Oct
10

How to Manage and Split large XML Sitemap files?

10/10/2020 8:00 PM by Admin in Seo


We know big sites like eCommerce, news, and other websites containing a large number of pages. To submit 50k pages or 1 million XML sitemap pages on google search console is not an easy task, so the best way is to split the sitemap files into 500 or 1000 or 5000 or 10000 pages each sitemap file.

It depends on how many pages need to be there in each XML sitemap file, but follow the same number of pages in each of them. So that these individual XML sitemap files will be able to crawl by google bots and start indexing the URL’s.

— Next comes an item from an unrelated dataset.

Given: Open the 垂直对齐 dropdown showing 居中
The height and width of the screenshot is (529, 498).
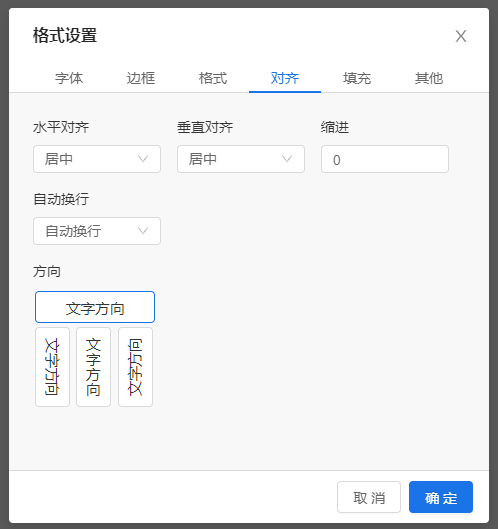Looking at the screenshot, I should pos(241,159).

Even Google, yahoo/bing have similar restrictions on how to split XML files, and the maximum size of XML files can be handled by webmaster tools. Many XML sitemap generator tools can give a maximum of 1000-5000 pages but they can’t split into many sitemap files. So let us discuss in detail on how to manage and split large XML sitemap files.

How to manage and split large XML sitemap files?

How to manage and split larger XML sitemap file

Before splitting the XML files have a visualization of the sitemap on how it should be viewed and what are the sublevels of the sitemap required. So let us discuss the process of managing and splitting a larger sitemap file.

1) Keep ready the larger sitemap file at the beginning

The first step is to keep ready a larger XML sitemap file by crawling the website and making sure the pages are not broken. After crawling the site, If your site has 1 million pages than it is required to know how to manage the XML file and have a general view on what you are working with.

According to the sources, the maximum sitemap can be created is 50k pages, but for good SEO practices, we need to make it simple and easy for bots to crawl.

2) Categorize the XML files that you want to split

Now know how many categories you need to split, it is either into 5 or 10 categories based on the site hierarchy structure. Suppose the site has 5 categories like articles, news, products, events, and services. Each sitemap should be well structured in a hierarchy.

Let's take an example of these 5 categories, if your site has 50000 pages of articles then it is required to split into many 10000 pages sitemap files. So you can name it as articles.xml, news.xml, products.xml, events.xml, and services.xml etc. Now split the xml files for other categories as well.

https://example.com/articles.xml or https://example.com/articles-sitemap.xml

https://example.com/news.xml or https://example.com/news-sitemap.xml

https://example.com/products.xml or https://example.com/products-sitemap.xml

https://example.com/events.xml or https://example.com/events-sitemap.xml

https://example.com/services.xml or https://example.com/services-sitemap.xml

3) Now create a Sitemap Index file

Here we are creating a Sitemap index file, the format looks very simple to a normal sitemap file but uses these tags <sitemapindex>, <sitemap>, and <loc>. There is no restriction while naming the file, but it files should close with .xml format

Here is the below Sitemap Index file code,

<?xml version="1.0" encoding="UTF-8"?>

  <sitemapindex xmlns="http://www.sitemaps.org/schemas/sitemap/0.9">

    <sitemap>

      <loc>http://www.example.com/articles.xml</loc>

    </sitemap>

    <sitemap>

      <loc>http://www.example.com/news.xml</loc>

    </sitemap>

    <sitemap>

      <loc>http://www.example.com/products.xml</loc>

    </sitemap>

    <sitemap>

      <loc>http://www.example.com/events.xml</loc>

    </sitemap>

    <sitemap>

      <loc>http://www.example.com/services.xml</loc>

    </sitemap>

  </sitemapindex>

4) Naming the Standard XML sitemap file

Once the sitemap index file is created, now its time to name the file. Keep the index sitemap has a primary sitemap with the name sitemap.xml. For categories keep the above as a standard name or change according to your wish. 

5) Upload Sitemap Files and Submit sitemap to google search console

First double-check all the sitemap files are properly created without any errors by validating them. Next, you need to make sure all the files including index sitemap files and other sitemap files to be uploaded to the top root directory without any mistake.

Now submit each individual sitemap to the Google search console by clicking the sitemap button. If any errors do not appear, then the XML sitemap file is submitted successfully, or else the XML sitemap file has an issue that needs to be taken care of.